- _Extract to read_
──────────

Guest essay by Caleb Shaw
One sign of healthy skepticism is that you take things with a grain of salt, but there is a problem inherent in having this attitude, namely “disrespect.” We are suppose to respect our elders and teachers, and I can’t say my skepticism has always led to such respect.
For example, as a teenager in the late 1960’s I embraced the Jack Weinberg quote, “Don’t trust anyone over thirty,” in a way that seriously thwarted learning from my elders. To be blunt, the reason I distrusted elders was because I wanted to break the law, and they’d put me in jail if they knew what I was up to. (I wish I could say I was breaking rules for some noble cause, such as pacifism, but that would be dishonest.)
Basically I wanted to do things elders would disapprove of, and didn’t want to hear elders rebuke me for doing things that they claimed were bad for me. Therefore, instead of learning from elders, I learned the hard way that many of the things they said were bad for me were, in fact, bad.
Apparently, if I was going to be skeptical, I should have been more skeptical of the statement, “Don’t trust anyone over thirty,” however it didn’t seem possible I’d ever be so old. That particular skepticism didn’t sink in until my thirtieth birthday approached, and I looked in the mirror and thought to myself, “Oh Lord, I’m about to be one of those people you can’t trust.”
Now that I’m over sixty I thoroughly approve of respecting elders. In fact I have revised the Weinberg quote, and it now goes, “Don’t trust anyone under sixty.” After a significant pause I add, “And I wouldn’t trust those over sixty either.” After a second significant pause I conclude, “For that matter, I wouldn’t trust myself.”

──────────

- _Challenges_
[A] In the essay on skepticism and respecting elders, what does the writer give as the real reason for distrusting elders as a teenager?
[B] Carry on the essay about skepticism and trusting elders from its last sentence.

- _Entries_
──────────

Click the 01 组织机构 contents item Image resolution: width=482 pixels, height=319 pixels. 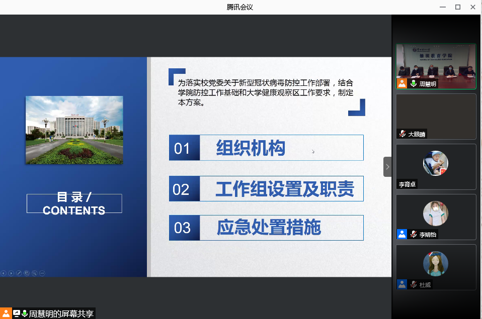(266, 148)
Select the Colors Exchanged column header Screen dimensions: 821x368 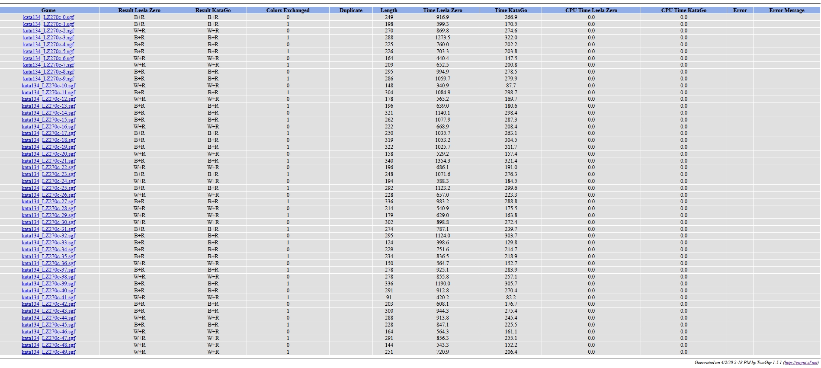(x=288, y=10)
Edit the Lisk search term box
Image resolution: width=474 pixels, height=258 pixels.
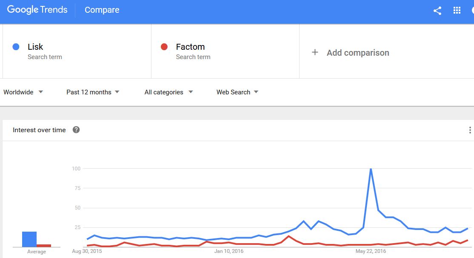point(77,51)
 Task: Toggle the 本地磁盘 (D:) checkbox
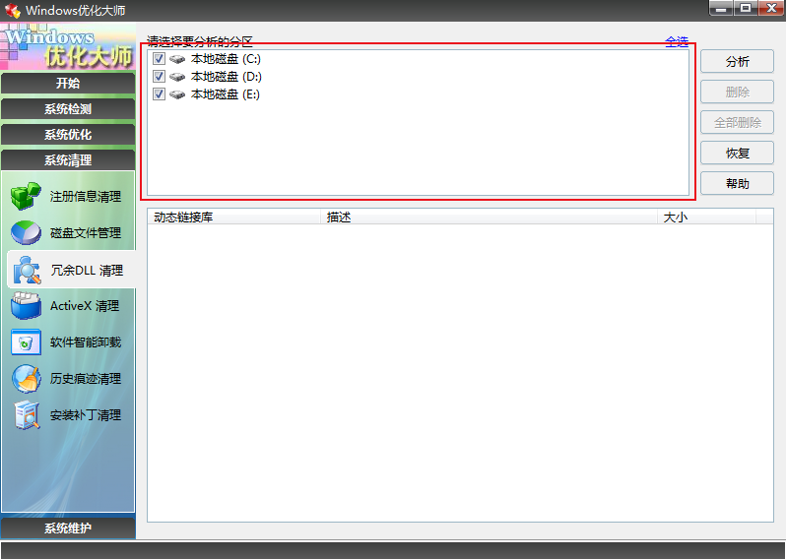coord(159,77)
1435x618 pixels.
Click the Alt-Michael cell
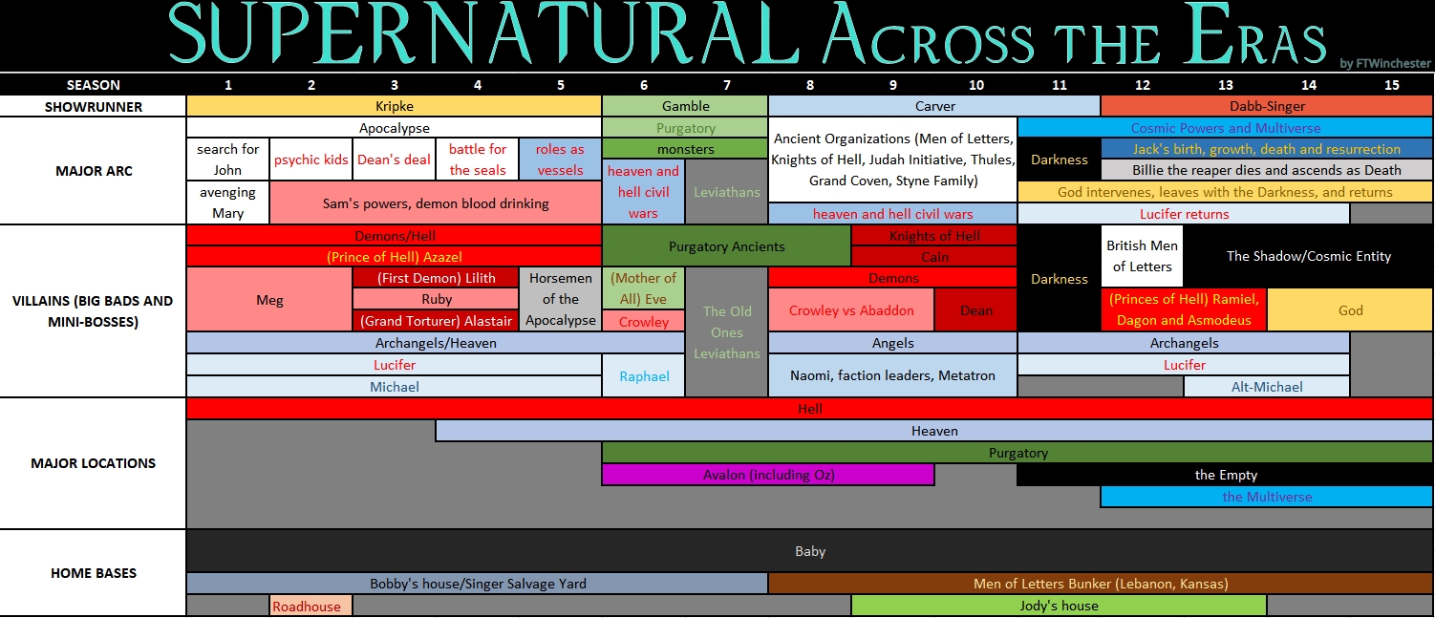coord(1266,387)
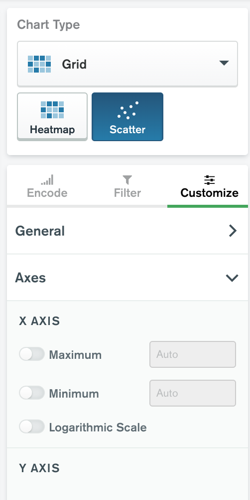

──────────

- _Solved problems_
[A] The writer wanted to break the law, and elders would have put the writer in jail if they had known.

[B]
The simple fact of the matter is that humans aren’t perfect. (Some say there are such things as Perfect Masters, but I can’t claim I’ve ever met one on the street.) Sooner or later everyone I’ve met, including myself, makes a mistake, and, by making that mistake they, in some way, shape or form, break the trust. Even a minor mistake, such as being one minute late for an appointment, breaks the trust. Even if you have a thousand excuses, you failed to keep your word. Therefore it is quite true to state that no one can be trusted.
Life would be a complete drag if I took human imperfection to heart, and walked about scowling at everyone. Another attribute of humans is that, just as you can’t trust them to do right, you can’t trust them to do wrong, either. At times the most unlikely people pull off amazing deeds of kindness, strength and heroism. Humans are a lot like the weather in this respect: You can’t forecast them with 100% certainty.
Though you can’t trust humans to be perfect, you can develop a form of government that takes imperfection into account, and, through a system of checks and balances, makes it possible to make, recognize, recover-from and forgive mistakes. In like manner you can create scientific disciplines that allow one to make, recognize, recover-from and forgive mistakes. In fact all areas of life, right down to a game of darts, can be governed in a way that allows one to make, recognize, recover-from and forgive mistakes. All people need to do is accept a system of rules.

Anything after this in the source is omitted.